Price herself was not available for comment, but both her attorney and longtime partner used the same word to describe how she felt: “Vindicated.”
“The jury did a great job listening to the evidence, especially concerning Nadine’s PTSD,” said Chris Larson, one of Price’s attorneys. “We are pleased with the amount they awarded.”
In his opening statement at the trial, Larson asked for $300,000 in damages.
According to court personnel, Judge Helen M. Toor has yet to officially sign off on the verdict, and said they did not know when she would do that. Killington’s attorney, Andrew H. Maass, did not return a phone call for comment.
Before Oct. 1, 2011, Price was an active skier, coach, and hiker, a regular season pass holder. She had spent the day hiking the mountain, and decided to take a gondola back down at around 3 p.m. However, inclement weather led officials to decide to halt the gondola, leaving Price stranded far above the ground in 35 degree weather. She was not discovered until around 7 p.m., according to testimony from Douglas Tucker, Price’s longtime partner.
“She set her cell phone alarm for every half hour so she wouldn’t fall asleep there,” Tucker said. “She stomped her feet in order to stay warm. She kept saying, ‘I thought I was going to die.’”

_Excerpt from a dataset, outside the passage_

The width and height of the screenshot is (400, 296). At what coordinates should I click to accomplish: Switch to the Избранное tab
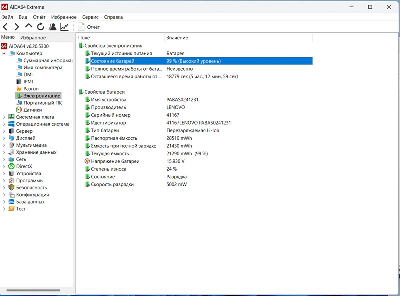tap(33, 38)

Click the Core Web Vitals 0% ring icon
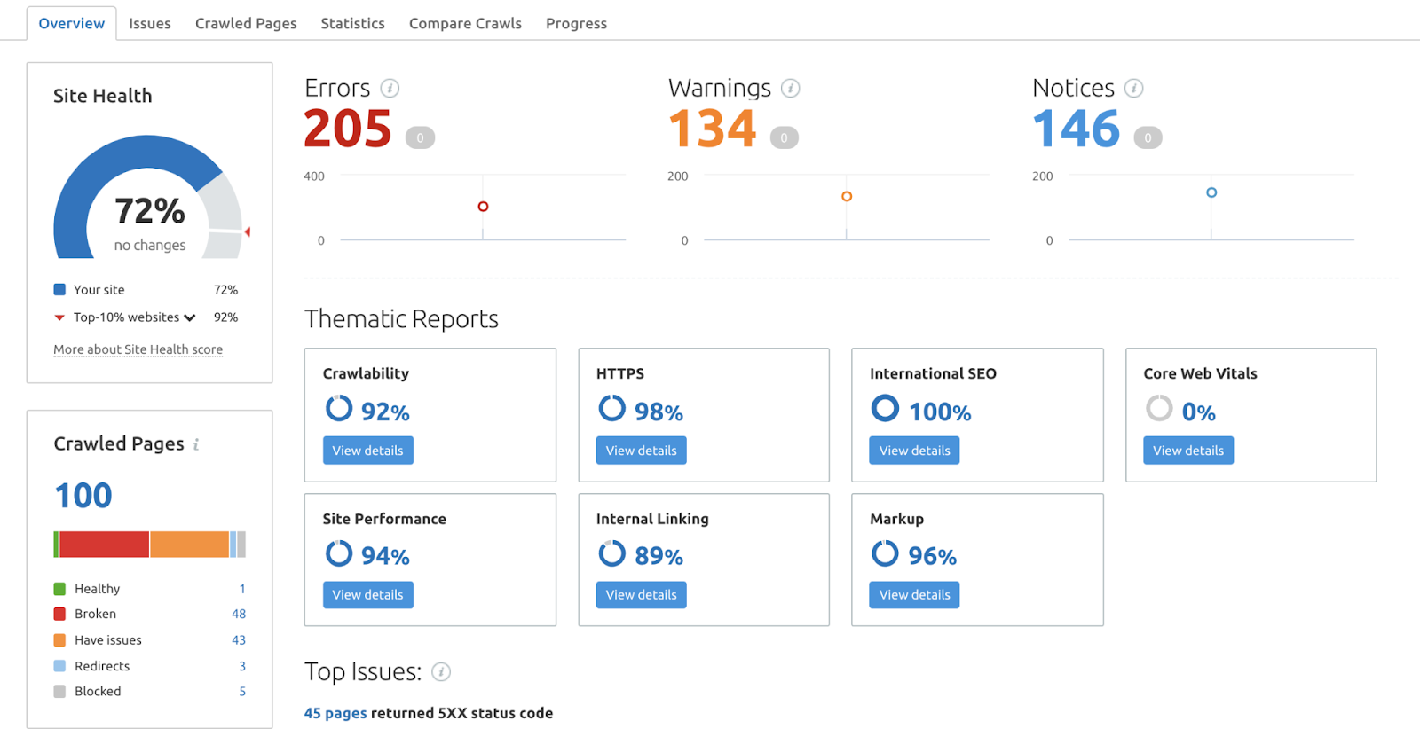click(1159, 408)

Since that day five years ago, Tucker testified that Price’s personality has changed, and that it didn’t take much to trigger the terror all over again.
Despite her terror, Price still remains active in skiing events, causing many to wonder why.
In a telephone interview, Tucker said skiing was too much a part of Price for her to completely give it up.
“It’s her passion,” he said. “It’s what she craves, it’s what she loves doing. She doesn’t want to curl up into a ball in the corner.”
Incidents like Price’s seem to be extremely rare. In its most recent fact sheet about lift safety (2014), the National Ski Areas Association reported that no one has died from a lift malfunction since 1993, and while people do fall from chairlifts, the fact sheet itself doesn’t mention anyone being stranded.
“It is extraordinarily rare — maybe once in a decade in terms of rarity — to have a situation where a guest is caught on a chairlift or in a gondola riding down back the mountain, in part because we don’t have a lot of guests who ride lifts or gondolas to get down the mountain,” said Dave Byrd, the director of Risk & Regulatory Affairs at the National Ski Areas Association.  “Although rare, if and when it does happen, it is often because a guest has not alerted someone at the ski area that they are accessing a lift or gondola — for example, in situations where a guest sneaks onto a lift that is about to be closed or has just been closed.”
Byrd added that broad cell service coverage reduced the chances of anyone being stranded for long.
“With the huge expansion of cellular service in the last decade, getting stranded on a lift or in a gondola is becoming even less of an issue, but that said, many ski areas are already in remote locations where there are pockets of a mountain may not be in cell range,” he said.
Nadine had been in one of those dead zones and was unable to get a call out.
The only similar case in recent years took place in Sept. 2016, when 100 people were stranded in a broken cable car in Chamonix, France. They were tourists, not skiers, and they were rescued by helicopters without injury.
Larson said he has not heard of any plans to appeal, though Killington has 30 days to do so.